Further quotes from the scientists involved:Dr. Valeria Scagliotti, 33, Biologist, who locked on inside the museum, said:“My research focuses on improving the outcome of a pregnancy condition, so that new-borns could live a better life. But what’s the point in helping these babies before they’re born, if at the same time we don’t fight to ensure that they’ll have a planet to thrive on? That’s why I’ve decided to take action today. I cannot watch the world falling apart any longer.

“After everything that Shell has done to our planet in terms of human rights abuse, environmental devastation and misrepresentation of science, how can Shell still have a voice on our planet’s future? As a scientist and a young woman, I’m terrified to spend all my years ahead witnessing environmental and humanitarian crises spiralling out of control. And I’m outraged that our best chances to stabilize the environmental crisis are slipping away because people have been tricked to place their trust in the same companies that mostly contributed to this crisis.”

Dr. Ben Buse, 35, Geologist and Electron Microprobe Specialist, who locked on inside the museum, said: “We can no longer hide behind ignorance and greenwash. As a geologist I am a member of  a profession that has contributed to the exploitation of the earth. Now is the time to awaken to our responsibility. I ask the science museum to stop providing credibility to Shell’s green credentials; to stop the myth that unproven carbon capture can save us – this prevents the essential emergency response – the need for rapid and immediate  carbon emission reduction.”

[Stored data entries]
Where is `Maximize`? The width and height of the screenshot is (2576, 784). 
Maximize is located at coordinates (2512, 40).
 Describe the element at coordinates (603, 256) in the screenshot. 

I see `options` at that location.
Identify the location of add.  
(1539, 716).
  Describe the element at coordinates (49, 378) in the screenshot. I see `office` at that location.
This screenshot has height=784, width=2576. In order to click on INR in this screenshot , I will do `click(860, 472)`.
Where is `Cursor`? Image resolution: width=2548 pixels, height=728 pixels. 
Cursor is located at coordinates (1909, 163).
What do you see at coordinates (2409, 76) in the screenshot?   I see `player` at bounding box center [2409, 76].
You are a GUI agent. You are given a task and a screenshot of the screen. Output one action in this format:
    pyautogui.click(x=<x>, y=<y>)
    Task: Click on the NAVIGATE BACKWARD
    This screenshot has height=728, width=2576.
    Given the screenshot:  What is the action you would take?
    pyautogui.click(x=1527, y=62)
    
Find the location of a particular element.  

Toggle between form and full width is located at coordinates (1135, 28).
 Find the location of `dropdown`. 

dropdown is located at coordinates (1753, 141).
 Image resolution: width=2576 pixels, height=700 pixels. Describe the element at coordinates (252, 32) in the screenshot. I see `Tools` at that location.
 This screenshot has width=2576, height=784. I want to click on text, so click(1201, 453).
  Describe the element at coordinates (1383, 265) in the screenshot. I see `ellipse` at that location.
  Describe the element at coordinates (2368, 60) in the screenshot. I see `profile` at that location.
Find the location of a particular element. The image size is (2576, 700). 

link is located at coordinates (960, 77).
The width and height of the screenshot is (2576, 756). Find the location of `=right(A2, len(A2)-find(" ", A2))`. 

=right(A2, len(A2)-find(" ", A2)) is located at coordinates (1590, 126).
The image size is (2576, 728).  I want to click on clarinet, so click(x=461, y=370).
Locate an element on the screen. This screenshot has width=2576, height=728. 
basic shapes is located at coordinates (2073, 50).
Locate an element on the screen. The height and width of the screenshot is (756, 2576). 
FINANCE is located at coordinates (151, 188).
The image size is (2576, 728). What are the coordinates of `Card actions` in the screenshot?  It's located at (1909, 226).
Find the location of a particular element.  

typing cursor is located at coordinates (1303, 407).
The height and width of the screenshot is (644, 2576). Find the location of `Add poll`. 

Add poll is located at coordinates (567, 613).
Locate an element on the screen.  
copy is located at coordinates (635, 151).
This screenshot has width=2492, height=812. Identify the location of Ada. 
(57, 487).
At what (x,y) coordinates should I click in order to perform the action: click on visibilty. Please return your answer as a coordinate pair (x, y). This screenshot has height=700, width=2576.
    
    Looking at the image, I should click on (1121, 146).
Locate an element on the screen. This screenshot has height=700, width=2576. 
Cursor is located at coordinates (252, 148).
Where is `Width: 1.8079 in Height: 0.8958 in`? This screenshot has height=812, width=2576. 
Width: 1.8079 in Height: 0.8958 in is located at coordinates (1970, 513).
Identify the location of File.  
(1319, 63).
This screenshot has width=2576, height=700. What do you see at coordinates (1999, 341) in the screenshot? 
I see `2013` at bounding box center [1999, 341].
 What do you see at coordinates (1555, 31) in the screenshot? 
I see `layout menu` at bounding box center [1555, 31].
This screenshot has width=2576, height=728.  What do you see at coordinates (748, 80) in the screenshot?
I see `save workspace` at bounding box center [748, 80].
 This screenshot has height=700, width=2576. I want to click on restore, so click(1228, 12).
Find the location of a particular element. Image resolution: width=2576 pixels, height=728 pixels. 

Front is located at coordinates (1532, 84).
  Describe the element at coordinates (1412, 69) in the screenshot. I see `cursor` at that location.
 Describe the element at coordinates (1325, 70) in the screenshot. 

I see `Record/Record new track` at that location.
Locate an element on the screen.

§ **Activity**:
In the scientists' quotes, what does Dr. Ben Buse ask the science museum to stop providing?

§ **Finished exercise**:
Credibility to Shell's green credentials.